05 Digital Personality – Identity

Es stellt sich für die Juristen also die Frage, wie man online sicher sein kann, dass das Gegenüber wirklich dasjenige ist, mit dem man kommunizieren möchte.

Dieses Problem haben Schweizer Banken bereits seit dem Jahre 1996, seit sie ihren Kunden Online-Dienstleistungen anbieten (s. Furrer/Dietrich, HSLU – W,  Geschichte des Online-Banking). Gelöst haben das die Banken mittels spezieller Vereinbarung für Online-Dienstleistungen bzw. heute E-Banking. Der Kunde wird von der Bank offline eindeutig indetifiziert.

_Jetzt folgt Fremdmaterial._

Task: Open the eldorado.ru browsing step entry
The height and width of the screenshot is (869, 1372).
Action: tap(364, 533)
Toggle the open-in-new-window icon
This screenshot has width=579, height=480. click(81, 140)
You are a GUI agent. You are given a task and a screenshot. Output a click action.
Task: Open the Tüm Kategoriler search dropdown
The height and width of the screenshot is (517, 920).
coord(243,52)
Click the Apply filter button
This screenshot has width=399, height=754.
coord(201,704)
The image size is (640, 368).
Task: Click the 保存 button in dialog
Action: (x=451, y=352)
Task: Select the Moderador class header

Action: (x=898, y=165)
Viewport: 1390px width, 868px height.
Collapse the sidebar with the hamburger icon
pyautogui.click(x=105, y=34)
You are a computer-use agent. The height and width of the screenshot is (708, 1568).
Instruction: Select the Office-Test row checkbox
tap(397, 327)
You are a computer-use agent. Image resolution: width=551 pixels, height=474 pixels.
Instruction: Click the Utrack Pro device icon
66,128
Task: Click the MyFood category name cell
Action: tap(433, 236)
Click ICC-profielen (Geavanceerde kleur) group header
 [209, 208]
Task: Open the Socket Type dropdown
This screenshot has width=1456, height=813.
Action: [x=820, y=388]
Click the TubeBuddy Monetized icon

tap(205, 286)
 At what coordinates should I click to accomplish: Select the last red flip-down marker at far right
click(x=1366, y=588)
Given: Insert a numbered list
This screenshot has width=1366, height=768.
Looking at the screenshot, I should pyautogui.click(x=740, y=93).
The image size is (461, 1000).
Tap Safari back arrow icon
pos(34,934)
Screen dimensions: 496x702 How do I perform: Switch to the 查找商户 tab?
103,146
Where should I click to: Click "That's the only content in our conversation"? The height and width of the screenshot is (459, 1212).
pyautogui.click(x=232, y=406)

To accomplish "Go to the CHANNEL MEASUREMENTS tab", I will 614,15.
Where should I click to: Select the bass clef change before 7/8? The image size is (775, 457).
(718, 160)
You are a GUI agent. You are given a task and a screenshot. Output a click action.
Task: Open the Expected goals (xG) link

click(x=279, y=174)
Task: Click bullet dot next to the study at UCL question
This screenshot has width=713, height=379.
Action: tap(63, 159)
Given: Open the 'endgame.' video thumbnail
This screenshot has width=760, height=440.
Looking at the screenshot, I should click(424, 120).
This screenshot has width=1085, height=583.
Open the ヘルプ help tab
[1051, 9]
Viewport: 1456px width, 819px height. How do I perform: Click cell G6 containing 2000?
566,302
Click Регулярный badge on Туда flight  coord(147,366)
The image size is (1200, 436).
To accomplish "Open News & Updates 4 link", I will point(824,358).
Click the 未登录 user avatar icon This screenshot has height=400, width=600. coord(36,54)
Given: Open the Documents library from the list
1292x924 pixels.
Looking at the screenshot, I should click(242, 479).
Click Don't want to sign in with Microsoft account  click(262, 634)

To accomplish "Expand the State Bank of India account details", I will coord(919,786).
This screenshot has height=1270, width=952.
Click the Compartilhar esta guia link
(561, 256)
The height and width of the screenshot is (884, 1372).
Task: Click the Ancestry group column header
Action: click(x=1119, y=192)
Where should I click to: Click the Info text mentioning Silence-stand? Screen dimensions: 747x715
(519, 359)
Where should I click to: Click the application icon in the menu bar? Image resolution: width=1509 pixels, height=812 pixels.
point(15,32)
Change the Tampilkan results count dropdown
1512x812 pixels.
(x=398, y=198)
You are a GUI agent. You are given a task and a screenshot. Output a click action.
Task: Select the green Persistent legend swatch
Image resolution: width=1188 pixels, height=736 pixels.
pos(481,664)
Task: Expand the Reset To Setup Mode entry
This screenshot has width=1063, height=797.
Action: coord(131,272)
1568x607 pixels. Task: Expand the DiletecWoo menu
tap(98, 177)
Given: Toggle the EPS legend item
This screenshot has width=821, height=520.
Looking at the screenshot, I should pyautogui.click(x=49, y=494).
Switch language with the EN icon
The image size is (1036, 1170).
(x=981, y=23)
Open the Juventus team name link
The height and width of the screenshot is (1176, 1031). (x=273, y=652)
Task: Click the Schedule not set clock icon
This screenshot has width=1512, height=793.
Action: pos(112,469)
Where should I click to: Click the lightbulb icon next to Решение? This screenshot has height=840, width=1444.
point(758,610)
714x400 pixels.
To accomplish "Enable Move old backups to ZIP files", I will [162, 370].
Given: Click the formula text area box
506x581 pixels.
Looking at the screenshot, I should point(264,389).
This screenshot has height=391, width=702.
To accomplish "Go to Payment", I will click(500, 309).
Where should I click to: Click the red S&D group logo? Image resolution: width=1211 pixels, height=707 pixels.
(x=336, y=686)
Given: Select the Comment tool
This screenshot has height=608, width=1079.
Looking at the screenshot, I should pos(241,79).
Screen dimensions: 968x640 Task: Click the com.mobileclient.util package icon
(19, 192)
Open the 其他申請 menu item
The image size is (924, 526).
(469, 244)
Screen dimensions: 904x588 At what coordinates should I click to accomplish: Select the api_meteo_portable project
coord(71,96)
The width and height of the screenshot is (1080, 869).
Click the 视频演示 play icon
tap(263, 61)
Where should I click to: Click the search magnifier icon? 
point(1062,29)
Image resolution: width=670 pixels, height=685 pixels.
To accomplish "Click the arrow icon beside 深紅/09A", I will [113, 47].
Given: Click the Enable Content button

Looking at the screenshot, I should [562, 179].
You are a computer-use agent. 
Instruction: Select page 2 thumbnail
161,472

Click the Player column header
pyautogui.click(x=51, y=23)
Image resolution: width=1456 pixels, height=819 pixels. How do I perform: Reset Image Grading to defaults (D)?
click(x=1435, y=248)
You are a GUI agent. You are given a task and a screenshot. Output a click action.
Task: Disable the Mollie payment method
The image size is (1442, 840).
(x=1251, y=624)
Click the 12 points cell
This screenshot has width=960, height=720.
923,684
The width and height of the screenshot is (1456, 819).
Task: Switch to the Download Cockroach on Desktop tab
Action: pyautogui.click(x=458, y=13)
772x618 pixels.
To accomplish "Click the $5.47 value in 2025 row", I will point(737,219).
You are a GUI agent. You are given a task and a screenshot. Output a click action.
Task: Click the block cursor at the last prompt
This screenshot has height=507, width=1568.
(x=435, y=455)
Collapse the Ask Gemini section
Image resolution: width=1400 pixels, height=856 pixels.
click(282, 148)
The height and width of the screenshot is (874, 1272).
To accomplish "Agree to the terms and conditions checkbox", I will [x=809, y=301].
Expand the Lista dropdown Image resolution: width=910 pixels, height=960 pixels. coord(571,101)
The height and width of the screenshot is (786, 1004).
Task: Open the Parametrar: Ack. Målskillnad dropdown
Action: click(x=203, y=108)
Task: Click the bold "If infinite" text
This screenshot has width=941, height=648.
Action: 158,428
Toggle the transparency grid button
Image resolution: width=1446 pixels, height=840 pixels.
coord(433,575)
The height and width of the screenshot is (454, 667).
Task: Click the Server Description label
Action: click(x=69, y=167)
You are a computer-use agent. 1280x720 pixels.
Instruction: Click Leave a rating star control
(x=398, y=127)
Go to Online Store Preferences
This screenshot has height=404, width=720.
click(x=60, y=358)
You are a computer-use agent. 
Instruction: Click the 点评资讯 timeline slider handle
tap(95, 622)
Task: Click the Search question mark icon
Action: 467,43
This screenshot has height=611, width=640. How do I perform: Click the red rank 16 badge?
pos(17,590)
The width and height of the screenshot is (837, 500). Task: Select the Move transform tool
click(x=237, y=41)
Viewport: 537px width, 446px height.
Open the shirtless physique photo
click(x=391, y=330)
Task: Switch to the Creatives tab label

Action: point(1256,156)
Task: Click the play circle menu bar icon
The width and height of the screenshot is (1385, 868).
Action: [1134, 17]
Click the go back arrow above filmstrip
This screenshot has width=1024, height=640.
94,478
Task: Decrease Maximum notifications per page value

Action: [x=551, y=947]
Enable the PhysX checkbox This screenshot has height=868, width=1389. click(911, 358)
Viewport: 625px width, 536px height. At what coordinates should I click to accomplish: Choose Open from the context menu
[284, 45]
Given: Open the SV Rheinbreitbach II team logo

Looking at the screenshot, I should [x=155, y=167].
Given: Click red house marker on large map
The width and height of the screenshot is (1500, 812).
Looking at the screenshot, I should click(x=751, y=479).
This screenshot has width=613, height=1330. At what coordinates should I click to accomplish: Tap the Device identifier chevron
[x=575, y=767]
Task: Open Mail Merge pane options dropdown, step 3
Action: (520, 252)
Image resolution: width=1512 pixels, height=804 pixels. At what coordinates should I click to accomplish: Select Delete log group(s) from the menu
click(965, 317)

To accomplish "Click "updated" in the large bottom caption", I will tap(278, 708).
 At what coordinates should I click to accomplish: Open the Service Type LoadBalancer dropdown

Ebenfalls erhält er offline einen Benutzer-Name sowie ein Passwort; in der Regel verbunden mit einer zusätzlichen Authetifizierung durch Zustellung eines Codes per SMS bei der Anmeldung oder Erfassung einer online angezeigten Grafik mit einem Smartphone. Juristisch handelt es sich dabei um eine mit dem spezifischen Geschäftsverhältnis vereinbarten und kreierten digitalen Identität, verbunden mit entsprechender digitaler Signatur (Benutzername, Passwort, evtl. zusätzlichem Code über Smartphone). Zum gleichen Typ einer digitalen Identität gehören auch die meisten anderen, im E-Commerce verwendeten Identitäten, z.B. für Facebook, Instagram, Amazon, Netflix, Tages-Anzeiger, LeShop.

Eine universale digitale Identität ist dagegen die qualifizierte digitale Signatur gemäss dem Bundesgesetz über die elektronische Signatur (ZertES; s. 04 Verträge in digitalen Projekten, s. auch Info auf der Website des BAKOM).